Task directions ::
How many lines of the rows below contain the string "height", with case counting? Reply with the number alone.

* start Input records *

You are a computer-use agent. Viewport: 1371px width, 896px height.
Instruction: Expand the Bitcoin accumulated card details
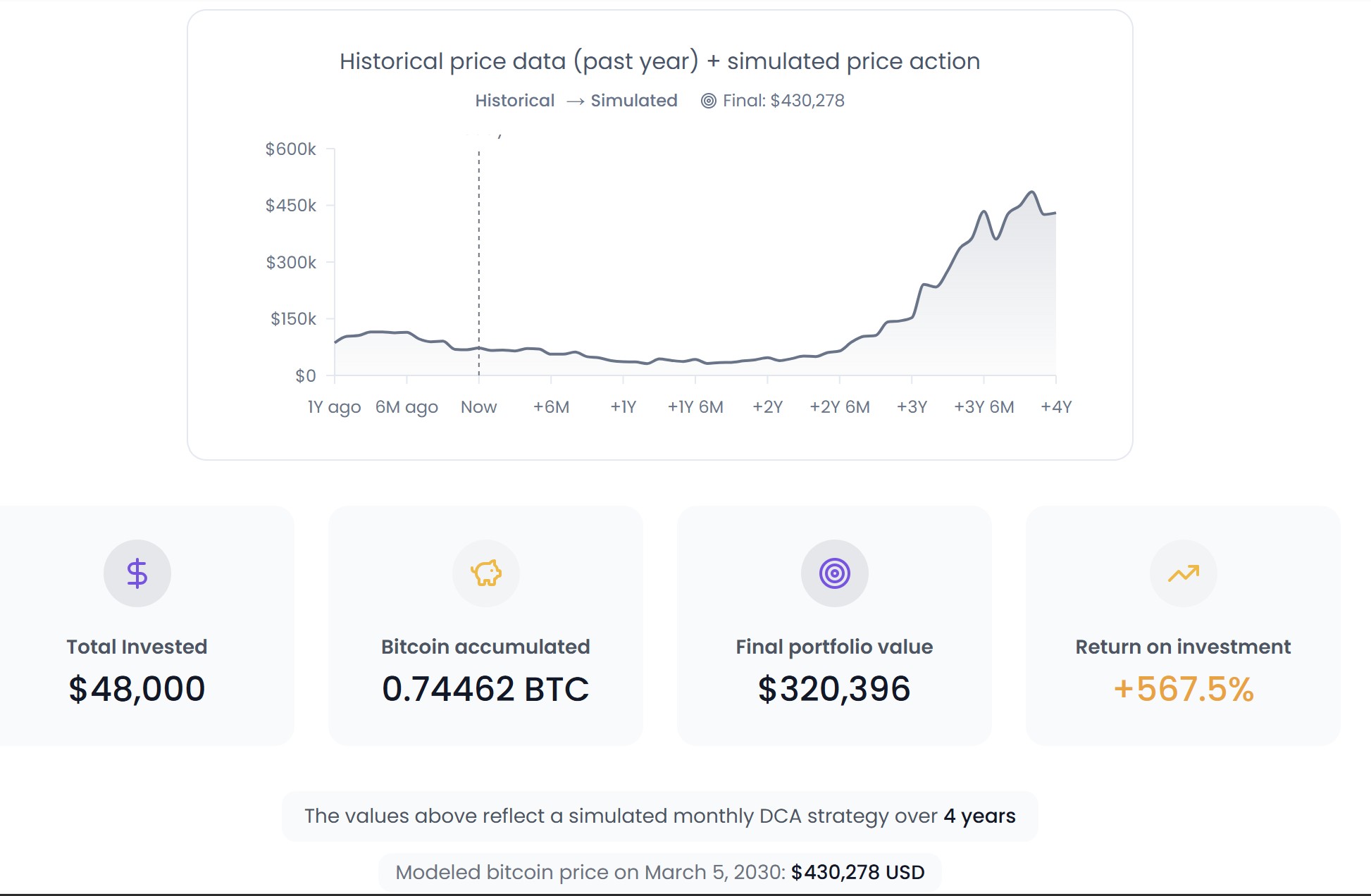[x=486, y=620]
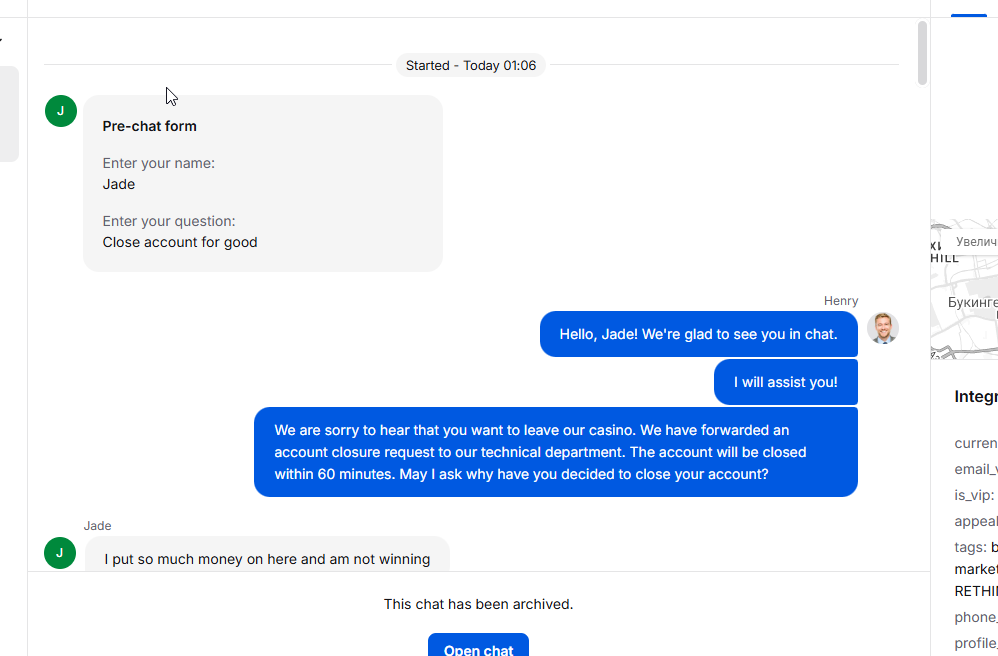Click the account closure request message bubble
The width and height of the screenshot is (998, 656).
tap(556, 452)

* end Input records *

Written response ::
2